Aim. Return verbatim the lines from the one containing "Click the Unverbindlich" through the end of the rows below, with both ends included.

Records to use.
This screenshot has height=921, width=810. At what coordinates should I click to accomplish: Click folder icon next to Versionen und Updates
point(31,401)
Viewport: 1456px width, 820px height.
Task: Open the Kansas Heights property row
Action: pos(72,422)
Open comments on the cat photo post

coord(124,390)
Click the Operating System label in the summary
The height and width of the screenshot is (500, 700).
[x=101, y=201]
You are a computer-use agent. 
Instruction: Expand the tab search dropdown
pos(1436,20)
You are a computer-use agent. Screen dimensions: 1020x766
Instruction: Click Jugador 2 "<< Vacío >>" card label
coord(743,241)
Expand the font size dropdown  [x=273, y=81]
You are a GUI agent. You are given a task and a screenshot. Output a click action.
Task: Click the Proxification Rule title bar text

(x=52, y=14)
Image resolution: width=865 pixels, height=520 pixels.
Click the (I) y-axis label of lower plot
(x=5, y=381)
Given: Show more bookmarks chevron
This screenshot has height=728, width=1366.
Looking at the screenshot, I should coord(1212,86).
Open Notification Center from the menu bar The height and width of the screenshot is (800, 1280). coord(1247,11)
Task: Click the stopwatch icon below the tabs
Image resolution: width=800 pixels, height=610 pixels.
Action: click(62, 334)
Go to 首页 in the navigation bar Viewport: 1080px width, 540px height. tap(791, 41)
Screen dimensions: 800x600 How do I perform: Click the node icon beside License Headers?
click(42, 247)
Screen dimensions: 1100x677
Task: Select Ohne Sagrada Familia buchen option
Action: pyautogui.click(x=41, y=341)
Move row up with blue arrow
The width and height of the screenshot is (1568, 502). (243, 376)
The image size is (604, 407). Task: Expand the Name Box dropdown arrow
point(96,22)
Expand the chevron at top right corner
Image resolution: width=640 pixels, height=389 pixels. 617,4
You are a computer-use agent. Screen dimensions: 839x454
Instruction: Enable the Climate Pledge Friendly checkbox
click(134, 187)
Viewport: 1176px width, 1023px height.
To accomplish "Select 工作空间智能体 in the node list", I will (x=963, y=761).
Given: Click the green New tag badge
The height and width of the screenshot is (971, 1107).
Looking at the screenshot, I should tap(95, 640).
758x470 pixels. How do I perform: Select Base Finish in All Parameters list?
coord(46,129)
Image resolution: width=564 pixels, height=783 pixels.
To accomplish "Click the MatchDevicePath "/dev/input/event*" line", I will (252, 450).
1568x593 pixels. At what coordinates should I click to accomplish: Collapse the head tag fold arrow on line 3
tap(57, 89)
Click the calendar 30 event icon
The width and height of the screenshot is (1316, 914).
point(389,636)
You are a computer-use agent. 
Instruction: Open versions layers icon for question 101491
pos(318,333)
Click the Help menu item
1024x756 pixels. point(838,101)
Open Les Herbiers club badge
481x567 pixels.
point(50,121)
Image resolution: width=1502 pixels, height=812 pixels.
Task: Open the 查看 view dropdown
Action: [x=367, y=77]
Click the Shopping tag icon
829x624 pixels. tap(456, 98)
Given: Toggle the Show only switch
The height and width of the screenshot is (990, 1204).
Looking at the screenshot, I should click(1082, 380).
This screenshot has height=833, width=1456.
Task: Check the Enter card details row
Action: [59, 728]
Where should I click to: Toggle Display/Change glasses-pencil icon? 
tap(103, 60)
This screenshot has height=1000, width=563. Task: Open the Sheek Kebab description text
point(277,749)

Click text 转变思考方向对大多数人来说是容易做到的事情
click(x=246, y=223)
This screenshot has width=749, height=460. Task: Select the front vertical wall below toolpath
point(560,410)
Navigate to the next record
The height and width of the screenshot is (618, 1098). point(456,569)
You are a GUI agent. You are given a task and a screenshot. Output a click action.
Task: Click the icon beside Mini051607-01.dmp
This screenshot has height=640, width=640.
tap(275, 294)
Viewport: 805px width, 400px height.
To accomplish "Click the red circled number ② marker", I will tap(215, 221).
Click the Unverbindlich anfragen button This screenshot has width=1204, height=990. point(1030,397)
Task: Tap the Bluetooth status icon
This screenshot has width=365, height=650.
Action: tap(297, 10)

Solution to the problem.
Click the Unverbindlich anfragen button This screenshot has width=1204, height=990. point(1030,397)
Task: Tap the Bluetooth status icon
This screenshot has width=365, height=650.
Action: tap(297, 10)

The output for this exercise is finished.